Outgoing US President Donald Trump, speaking to Mike Pence before the 6 January certification of the election results, went from "cajoling" to "browbeating", and ended up offering a choice to his vice president, according to a Tuesday report by the NYT citing two people "briefed on the conversation".
"You can either go down in history as a patriot", Trump told Pence before the latter headed to Congress to certify the election results, according to the outlet, "or you can go down in history as a p**sy".

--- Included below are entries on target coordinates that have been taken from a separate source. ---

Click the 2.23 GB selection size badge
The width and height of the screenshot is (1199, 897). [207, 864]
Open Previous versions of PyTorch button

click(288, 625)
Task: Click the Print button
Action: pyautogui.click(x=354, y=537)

Trump reportedly pushed Pence to a series of meetings a day before the vote, with one particular encounter taking about an hour as a Chapman University conservative constitutional scholar, John Eastman, convinced the vice president that he did have the power to act.
Shortly before the vote on 6 January, Pence's personal attorney, according to the report, called a former appeals court judge, J. Michael Luttig, who wrote up a contradictory opinion, which was then cited by Pence in his statement on the decision not to block the Electoral College vote. The move reportedly prompted Trump to call Pence and curse at him.
"I hope he doesn't listen to the RINOs and the stupid people that he's listening to", Trump, cited by The New York Times, later said at his rally, referring to the VP.
Despite Trump's reported demands, Pence did not object to the certification of Biden's victory. The joint session, however, was disrupted by a deadly attack on the US Capitol building, after which Pence, along with lawmakers, was evacuated.
According to reports, Trump met the vice president in the Oval Office five days after the violent attack. The conversation was described by The Hill as "good", although a NYT piece claimed that, unofficially, the description of the talks was "nonsubstantive" and "stilted".
While Trump faces accusations of inciting the violent insurgency - something he has denied - some lawmakers from both sides of the US political fence will try to invoke Section 4 of the 25th Amendment to declare him "unfit" for the presidency and oust him from office, urging Pence to join the initiative.
"Under our Constitution, the 25th Amendment is not a means of punishment or usurpation. Invoking the 25th Amendment in such a manner would set a terrible precedent", Pence wrote.
As the vote for the resolution to ask the vice president to use the legislation against Trump is ongoing in the House, POTUS also faces a second impeachment. House Democrats rolled out a resolution accusing the president of "inciting insurrection", with a vote scheduled for Wednesday.
The brutal Capitol riots, which saw five killed, were seen by many as notably harming Trump's popularity and causing many members of the Republican Party to break ties with him, including Pence, who has been "very loyal" to POTUS over his four-year term. Now, according to some experts, Pence will have to attempt to distance himself from Trump to advance his own political career.